REAL ESTATE DEVELOPMENT

4-S real estate developments

With a booming population and increasing GDP per capita, Africa has long-term needs for housing, commercial facilities and agricultural land, all of which are addressed by 4-S REAL ESTATE diverse portfolio. With a track record of delivering on promises 4-S is a trusted market leader in the Real Estate sector. 4-S Real Estate is a thriving real estate developer with one of the largest real estate portfolios in the congo Area. The company possesses extensive, long-term experience in real estate development, ranging from large residential and commercial complexes to desert land reclamation

Real estate development

Real estate development, or property development, is a multifaceted business process, encompassing activities that range from the renovation and re-lease of existing buildings to the purchase of raw land and the sale of developed land or parcels to others. Real estate developers are the people and companies who coordinate all of these activities, converting ideas from paper to real property.[1] Real estate development is different from construction, although many developers also manage the construction process. Developers buy land, finance real estate deals, build or have builders build projects, create, imagine, control and orchestrate the process of development from the beginning to end.[2] Developers usually take the greatest risk in the creation or renovation of real estate—and receive the greatest rewards. Typically, developers purchase a tract of land, determine the marketing of the property, develop the building program and design, obtain the necessary public approval and financing, build the structures, and rent out, manage, and ultimately sell it.[1] Sometimes property developers will only undertake part of the process. For example, some developers source a property get the plans and permits approved before on selling the property with the plans and permits to a builder at a premium price. Alternatively, a developer that is also a builder may purchase a property with the plans and permits in place so that they do not have the risk of failing to obtain planning approval and can start construction on the development immediately. Developers work with many different counterparts along each step of this process, including architects, city planners, engineers, surveyors, inspectors, contractors, leasing agents and more. In the Town and Country Planning context in the United Kingdom, ‘development’ is defined in the Town and Country Planning Act 1990 s55.

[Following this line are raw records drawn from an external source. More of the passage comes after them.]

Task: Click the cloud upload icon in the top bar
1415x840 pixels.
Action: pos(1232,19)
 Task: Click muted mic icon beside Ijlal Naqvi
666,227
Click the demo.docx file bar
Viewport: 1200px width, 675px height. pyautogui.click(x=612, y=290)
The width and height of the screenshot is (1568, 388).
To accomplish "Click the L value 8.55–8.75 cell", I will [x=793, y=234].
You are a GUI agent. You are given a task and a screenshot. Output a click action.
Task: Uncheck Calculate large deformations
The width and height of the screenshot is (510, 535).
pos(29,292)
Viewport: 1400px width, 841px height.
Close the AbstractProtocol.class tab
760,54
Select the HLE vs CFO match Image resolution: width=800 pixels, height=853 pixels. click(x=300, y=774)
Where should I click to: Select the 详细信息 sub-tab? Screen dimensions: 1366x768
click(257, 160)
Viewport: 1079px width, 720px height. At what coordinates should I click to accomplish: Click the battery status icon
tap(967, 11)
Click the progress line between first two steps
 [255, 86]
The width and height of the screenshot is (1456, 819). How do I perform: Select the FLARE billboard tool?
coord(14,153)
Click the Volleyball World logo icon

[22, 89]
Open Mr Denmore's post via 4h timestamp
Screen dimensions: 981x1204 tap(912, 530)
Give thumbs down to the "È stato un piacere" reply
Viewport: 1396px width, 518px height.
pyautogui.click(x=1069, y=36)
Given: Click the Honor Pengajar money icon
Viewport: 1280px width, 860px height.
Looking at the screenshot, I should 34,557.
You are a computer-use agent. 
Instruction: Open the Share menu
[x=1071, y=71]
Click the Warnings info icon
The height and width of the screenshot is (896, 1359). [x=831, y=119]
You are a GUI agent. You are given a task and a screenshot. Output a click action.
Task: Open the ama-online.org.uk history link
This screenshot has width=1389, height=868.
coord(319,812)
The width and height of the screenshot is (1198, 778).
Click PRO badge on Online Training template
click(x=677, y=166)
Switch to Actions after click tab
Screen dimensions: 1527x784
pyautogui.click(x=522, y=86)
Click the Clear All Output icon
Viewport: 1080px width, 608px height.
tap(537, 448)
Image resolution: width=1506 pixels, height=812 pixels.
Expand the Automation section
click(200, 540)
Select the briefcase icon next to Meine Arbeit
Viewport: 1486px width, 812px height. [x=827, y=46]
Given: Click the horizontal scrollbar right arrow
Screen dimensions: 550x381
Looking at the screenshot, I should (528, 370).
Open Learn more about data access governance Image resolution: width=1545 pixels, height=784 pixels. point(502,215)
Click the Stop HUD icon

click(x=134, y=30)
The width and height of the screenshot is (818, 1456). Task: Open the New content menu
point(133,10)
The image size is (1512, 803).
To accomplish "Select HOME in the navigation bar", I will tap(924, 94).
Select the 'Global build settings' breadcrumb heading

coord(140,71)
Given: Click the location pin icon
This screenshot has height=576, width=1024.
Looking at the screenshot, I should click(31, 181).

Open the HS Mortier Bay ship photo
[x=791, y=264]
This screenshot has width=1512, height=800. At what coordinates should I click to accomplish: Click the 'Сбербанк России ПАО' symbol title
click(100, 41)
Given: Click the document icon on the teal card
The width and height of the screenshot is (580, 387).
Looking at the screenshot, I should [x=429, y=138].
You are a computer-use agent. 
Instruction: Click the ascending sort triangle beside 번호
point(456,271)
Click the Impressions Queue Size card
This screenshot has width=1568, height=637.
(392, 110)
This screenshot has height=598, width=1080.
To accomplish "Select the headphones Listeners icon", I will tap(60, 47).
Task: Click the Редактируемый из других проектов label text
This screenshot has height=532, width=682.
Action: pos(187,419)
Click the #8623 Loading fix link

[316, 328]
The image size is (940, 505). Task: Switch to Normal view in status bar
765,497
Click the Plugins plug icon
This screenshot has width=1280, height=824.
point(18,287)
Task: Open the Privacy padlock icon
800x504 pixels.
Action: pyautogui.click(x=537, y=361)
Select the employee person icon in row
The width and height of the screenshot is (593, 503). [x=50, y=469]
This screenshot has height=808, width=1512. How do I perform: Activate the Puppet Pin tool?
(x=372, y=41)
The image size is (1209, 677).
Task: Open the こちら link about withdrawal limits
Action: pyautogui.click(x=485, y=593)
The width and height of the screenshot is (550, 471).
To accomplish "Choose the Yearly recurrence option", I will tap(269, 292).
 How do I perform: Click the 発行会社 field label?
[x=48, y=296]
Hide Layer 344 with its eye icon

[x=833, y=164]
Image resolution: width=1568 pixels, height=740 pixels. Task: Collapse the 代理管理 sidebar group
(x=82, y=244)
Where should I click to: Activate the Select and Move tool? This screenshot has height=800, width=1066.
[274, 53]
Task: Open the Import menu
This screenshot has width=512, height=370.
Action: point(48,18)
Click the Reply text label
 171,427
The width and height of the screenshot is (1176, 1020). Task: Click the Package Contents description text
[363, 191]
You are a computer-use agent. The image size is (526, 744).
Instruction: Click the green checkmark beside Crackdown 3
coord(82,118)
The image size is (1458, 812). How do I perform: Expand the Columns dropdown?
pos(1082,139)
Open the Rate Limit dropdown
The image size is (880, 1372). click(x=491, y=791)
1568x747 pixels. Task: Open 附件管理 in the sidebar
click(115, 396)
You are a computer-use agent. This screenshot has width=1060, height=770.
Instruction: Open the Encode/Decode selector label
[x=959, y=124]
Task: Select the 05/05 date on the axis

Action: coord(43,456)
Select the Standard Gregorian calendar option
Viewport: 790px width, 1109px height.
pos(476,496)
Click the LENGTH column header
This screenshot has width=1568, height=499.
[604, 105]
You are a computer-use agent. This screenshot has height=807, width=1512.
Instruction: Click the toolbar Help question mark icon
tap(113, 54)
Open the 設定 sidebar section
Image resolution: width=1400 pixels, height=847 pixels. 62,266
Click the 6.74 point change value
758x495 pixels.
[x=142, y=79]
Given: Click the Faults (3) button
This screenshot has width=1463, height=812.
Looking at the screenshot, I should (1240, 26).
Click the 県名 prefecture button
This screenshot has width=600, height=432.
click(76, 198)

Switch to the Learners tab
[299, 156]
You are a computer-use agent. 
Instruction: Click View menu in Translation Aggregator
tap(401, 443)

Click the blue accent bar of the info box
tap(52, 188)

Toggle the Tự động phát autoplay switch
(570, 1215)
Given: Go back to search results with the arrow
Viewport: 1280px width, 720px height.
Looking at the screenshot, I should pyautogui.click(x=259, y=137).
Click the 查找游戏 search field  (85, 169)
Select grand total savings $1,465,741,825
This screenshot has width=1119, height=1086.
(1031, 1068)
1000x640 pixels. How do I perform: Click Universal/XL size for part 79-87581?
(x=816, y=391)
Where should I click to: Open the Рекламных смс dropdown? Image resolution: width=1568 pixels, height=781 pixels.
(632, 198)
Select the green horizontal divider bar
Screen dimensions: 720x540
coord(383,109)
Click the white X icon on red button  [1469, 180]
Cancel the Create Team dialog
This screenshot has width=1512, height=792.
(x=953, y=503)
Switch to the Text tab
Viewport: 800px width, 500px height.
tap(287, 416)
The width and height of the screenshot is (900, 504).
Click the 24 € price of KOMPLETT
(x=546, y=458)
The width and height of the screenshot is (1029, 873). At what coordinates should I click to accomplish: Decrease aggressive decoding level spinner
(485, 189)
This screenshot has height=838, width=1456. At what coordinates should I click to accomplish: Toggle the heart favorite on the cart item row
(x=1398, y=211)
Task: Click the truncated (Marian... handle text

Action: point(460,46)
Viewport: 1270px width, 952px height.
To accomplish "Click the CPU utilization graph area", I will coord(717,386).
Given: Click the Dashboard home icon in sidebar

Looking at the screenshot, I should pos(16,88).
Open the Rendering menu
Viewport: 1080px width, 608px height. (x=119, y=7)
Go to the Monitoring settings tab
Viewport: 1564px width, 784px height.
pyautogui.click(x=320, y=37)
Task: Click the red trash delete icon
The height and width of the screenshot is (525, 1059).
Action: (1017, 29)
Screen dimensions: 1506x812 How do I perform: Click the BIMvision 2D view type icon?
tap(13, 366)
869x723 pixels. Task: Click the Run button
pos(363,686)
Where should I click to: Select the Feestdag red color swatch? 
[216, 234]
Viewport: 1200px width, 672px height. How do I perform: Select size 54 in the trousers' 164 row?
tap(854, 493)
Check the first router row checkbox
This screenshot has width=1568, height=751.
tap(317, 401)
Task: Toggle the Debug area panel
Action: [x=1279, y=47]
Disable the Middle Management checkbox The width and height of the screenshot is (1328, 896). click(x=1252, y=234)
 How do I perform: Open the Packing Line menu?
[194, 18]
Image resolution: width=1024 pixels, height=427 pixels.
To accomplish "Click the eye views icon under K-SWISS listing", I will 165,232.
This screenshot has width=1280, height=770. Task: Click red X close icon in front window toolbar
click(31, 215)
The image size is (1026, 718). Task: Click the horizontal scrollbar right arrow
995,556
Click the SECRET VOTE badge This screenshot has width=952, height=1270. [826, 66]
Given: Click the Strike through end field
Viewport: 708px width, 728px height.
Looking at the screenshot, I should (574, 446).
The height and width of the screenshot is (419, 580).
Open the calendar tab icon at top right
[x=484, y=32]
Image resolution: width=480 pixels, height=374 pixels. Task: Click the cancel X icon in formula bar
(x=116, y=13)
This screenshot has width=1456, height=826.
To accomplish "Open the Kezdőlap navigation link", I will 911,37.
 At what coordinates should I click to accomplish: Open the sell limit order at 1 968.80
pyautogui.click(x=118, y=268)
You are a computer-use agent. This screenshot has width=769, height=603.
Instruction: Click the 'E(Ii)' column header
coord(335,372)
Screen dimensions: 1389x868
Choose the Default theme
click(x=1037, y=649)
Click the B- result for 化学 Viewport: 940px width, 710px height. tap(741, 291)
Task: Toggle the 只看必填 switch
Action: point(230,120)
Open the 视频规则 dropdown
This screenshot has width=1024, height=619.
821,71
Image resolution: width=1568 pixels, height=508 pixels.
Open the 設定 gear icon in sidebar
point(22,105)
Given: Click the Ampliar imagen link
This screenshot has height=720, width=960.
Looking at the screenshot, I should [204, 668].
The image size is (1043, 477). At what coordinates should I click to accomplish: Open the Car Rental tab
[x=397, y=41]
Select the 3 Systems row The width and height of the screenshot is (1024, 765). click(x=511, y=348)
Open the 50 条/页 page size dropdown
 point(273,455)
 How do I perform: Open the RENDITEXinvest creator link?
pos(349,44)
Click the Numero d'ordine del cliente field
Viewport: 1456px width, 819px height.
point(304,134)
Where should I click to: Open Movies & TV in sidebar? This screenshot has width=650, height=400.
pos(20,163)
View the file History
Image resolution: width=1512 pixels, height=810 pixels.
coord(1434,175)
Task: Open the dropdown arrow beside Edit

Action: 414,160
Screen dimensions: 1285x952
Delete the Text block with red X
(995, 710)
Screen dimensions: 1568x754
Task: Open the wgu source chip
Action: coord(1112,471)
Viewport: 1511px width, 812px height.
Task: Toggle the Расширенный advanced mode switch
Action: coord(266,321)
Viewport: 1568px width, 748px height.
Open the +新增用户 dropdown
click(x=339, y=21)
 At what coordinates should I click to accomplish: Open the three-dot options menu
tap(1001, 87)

Organizing for development

A development team can be put together in one of several ways. At one extreme, a large company might include many services, from architecture to engineering. At the other end of the spectrum, a development company might consist of one principal and a few staff who hire or contract with other companies and professionals for each service as needed. Assembling a team of professionals to address the environmental, economic, physical and political issues inherent in a complex development project is critical. A developer’s success depends on the ability to coordinate the completion of a series of interrelated activities efficiently and at the appropriate time. Development process requires skills of many professionals: architects, landscape architects, civil engineers and site planners to address project design; market consultants to determine demand and a project’s economics; attorneys to handle agreements and government approvals; environmental consultants and soils engineers to analyze a site’s physical limitations and environmental impacts; surveyors and title companies to provide legal descriptions of a property; and lenders to provide financing. The general contractor of the project hires subcontractors to put the architectural plans into action.

Land development

Purchasing unused land for a potential development is sometimes called speculative Subdivision of land is the principal mechanism by which communities are developed. Technically, subdivision describes the legal and physical steps a developer must take to convert raw land into developed land. Subdivision is a vital part of a community’s growth, determining its appearance, the mix of its land uses, and its infrastructure, including roads, drainage systems, water, sewerage, and public utilities. In general, land development is the riskiest but most profitable technique as it is so dependent on the public sector for approvals and infrastructure and because it involves a long investment period with no positive cash flow. After subdivision is complete, the developer usually markets the land to a home builder or other end user, for such uses as a warehouse or shopping center. In any case, use of spatial intelligence tools mitigate the risk of these developers by modeling the population trends and demographic make-up of the sort of customers a home builder or retailer would like to have surrounding their new development.